Records shown Block Start

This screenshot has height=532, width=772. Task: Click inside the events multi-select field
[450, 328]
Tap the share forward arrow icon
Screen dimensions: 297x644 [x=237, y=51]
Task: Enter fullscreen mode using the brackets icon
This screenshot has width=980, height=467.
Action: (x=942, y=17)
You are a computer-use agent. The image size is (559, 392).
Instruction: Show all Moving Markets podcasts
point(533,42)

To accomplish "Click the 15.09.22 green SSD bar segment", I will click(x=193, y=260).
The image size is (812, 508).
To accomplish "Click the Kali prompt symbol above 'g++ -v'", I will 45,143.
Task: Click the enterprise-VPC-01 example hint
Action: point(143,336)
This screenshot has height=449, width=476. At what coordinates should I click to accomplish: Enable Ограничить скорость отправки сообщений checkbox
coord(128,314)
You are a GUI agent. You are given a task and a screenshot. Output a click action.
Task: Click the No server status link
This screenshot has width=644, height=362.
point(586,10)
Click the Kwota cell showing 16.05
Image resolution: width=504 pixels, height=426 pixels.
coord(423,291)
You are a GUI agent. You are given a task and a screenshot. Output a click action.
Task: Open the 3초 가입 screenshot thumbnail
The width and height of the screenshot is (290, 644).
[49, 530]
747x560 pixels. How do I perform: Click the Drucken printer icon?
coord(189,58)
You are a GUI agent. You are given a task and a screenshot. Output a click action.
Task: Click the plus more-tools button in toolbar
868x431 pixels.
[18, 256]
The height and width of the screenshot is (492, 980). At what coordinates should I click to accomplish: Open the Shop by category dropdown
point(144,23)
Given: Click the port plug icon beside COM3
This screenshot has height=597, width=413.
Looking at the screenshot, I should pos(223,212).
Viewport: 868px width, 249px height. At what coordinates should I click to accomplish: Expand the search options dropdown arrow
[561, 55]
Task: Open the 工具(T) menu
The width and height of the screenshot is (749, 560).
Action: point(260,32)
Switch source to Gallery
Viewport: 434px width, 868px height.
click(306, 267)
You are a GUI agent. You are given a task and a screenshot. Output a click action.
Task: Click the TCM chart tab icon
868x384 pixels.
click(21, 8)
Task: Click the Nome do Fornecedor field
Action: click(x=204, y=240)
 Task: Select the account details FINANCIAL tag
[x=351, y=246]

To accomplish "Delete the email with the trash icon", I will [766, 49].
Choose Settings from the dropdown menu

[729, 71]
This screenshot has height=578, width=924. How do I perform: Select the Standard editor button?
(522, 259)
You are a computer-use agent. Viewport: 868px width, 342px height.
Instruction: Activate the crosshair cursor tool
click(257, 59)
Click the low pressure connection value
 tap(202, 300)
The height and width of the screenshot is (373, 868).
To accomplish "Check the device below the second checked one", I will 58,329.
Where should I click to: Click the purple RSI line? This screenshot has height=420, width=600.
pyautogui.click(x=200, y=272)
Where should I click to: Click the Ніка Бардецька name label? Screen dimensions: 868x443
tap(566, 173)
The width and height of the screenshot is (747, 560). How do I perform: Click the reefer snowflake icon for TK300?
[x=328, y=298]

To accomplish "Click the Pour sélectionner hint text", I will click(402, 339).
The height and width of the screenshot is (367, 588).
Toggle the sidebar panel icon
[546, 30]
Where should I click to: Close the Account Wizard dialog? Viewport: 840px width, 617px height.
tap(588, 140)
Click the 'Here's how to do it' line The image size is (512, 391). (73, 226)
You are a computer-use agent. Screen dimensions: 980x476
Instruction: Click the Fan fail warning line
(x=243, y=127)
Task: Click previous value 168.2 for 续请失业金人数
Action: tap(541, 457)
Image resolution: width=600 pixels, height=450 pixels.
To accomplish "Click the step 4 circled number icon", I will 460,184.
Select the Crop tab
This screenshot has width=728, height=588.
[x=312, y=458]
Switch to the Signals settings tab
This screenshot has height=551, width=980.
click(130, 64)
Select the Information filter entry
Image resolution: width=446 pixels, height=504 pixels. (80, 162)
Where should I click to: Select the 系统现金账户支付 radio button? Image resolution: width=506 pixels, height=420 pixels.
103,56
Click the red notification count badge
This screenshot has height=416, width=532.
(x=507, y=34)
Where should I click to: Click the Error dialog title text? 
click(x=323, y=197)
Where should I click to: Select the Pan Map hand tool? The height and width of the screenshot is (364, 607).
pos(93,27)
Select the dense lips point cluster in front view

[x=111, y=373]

Records shown Block End

What is being asked: Would you copy out each record precisely as it stands?

Exercise solution:
This screenshot has height=532, width=772. Task: Click inside the events multi-select field
[450, 328]
Tap the share forward arrow icon
Screen dimensions: 297x644 [x=237, y=51]
Task: Enter fullscreen mode using the brackets icon
This screenshot has width=980, height=467.
Action: (x=942, y=17)
You are a computer-use agent. The image size is (559, 392).
Instruction: Show all Moving Markets podcasts
point(533,42)

To accomplish "Click the 15.09.22 green SSD bar segment", I will click(x=193, y=260).
The image size is (812, 508).
To accomplish "Click the Kali prompt symbol above 'g++ -v'", I will 45,143.
Task: Click the enterprise-VPC-01 example hint
Action: point(143,336)
This screenshot has height=449, width=476. At what coordinates should I click to accomplish: Enable Ограничить скорость отправки сообщений checkbox
coord(128,314)
You are a GUI agent. You are given a task and a screenshot. Output a click action.
Task: Click the No server status link
This screenshot has width=644, height=362.
point(586,10)
Click the Kwota cell showing 16.05
Image resolution: width=504 pixels, height=426 pixels.
coord(423,291)
You are a GUI agent. You are given a task and a screenshot. Output a click action.
Task: Open the 3초 가입 screenshot thumbnail
The width and height of the screenshot is (290, 644).
[49, 530]
747x560 pixels. How do I perform: Click the Drucken printer icon?
coord(189,58)
You are a GUI agent. You are given a task and a screenshot. Output a click action.
Task: Click the plus more-tools button in toolbar
868x431 pixels.
[18, 256]
The height and width of the screenshot is (492, 980). At what coordinates should I click to accomplish: Open the Shop by category dropdown
point(144,23)
Given: Click the port plug icon beside COM3
This screenshot has height=597, width=413.
Looking at the screenshot, I should pos(223,212).
Viewport: 868px width, 249px height. At what coordinates should I click to accomplish: Expand the search options dropdown arrow
[561, 55]
Task: Open the 工具(T) menu
The width and height of the screenshot is (749, 560).
Action: point(260,32)
Switch source to Gallery
Viewport: 434px width, 868px height.
click(306, 267)
You are a GUI agent. You are given a task and a screenshot. Output a click action.
Task: Click the TCM chart tab icon
868x384 pixels.
click(21, 8)
Task: Click the Nome do Fornecedor field
Action: click(x=204, y=240)
 Task: Select the account details FINANCIAL tag
[x=351, y=246]

To accomplish "Delete the email with the trash icon", I will [766, 49].
Choose Settings from the dropdown menu

[729, 71]
This screenshot has height=578, width=924. How do I perform: Select the Standard editor button?
(522, 259)
You are a computer-use agent. Viewport: 868px width, 342px height.
Instruction: Activate the crosshair cursor tool
click(257, 59)
Click the low pressure connection value
 tap(202, 300)
The height and width of the screenshot is (373, 868).
To accomplish "Check the device below the second checked one", I will 58,329.
Where should I click to: Click the purple RSI line? This screenshot has height=420, width=600.
pyautogui.click(x=200, y=272)
Where should I click to: Click the Ніка Бардецька name label? Screen dimensions: 868x443
tap(566, 173)
The width and height of the screenshot is (747, 560). How do I perform: Click the reefer snowflake icon for TK300?
[x=328, y=298]

To accomplish "Click the Pour sélectionner hint text", I will click(402, 339).
The height and width of the screenshot is (367, 588).
Toggle the sidebar panel icon
[546, 30]
Where should I click to: Close the Account Wizard dialog? Viewport: 840px width, 617px height.
tap(588, 140)
Click the 'Here's how to do it' line The image size is (512, 391). (73, 226)
You are a computer-use agent. Screen dimensions: 980x476
Instruction: Click the Fan fail warning line
(x=243, y=127)
Task: Click previous value 168.2 for 续请失业金人数
Action: tap(541, 457)
Image resolution: width=600 pixels, height=450 pixels.
To accomplish "Click the step 4 circled number icon", I will 460,184.
Select the Crop tab
This screenshot has width=728, height=588.
[x=312, y=458]
Switch to the Signals settings tab
This screenshot has height=551, width=980.
click(130, 64)
Select the Information filter entry
Image resolution: width=446 pixels, height=504 pixels. (80, 162)
Where should I click to: Select the 系统现金账户支付 radio button? Image resolution: width=506 pixels, height=420 pixels.
103,56
Click the red notification count badge
This screenshot has height=416, width=532.
(x=507, y=34)
Where should I click to: Click the Error dialog title text? 
click(x=323, y=197)
Where should I click to: Select the Pan Map hand tool? The height and width of the screenshot is (364, 607).
pos(93,27)
Select the dense lips point cluster in front view

[x=111, y=373]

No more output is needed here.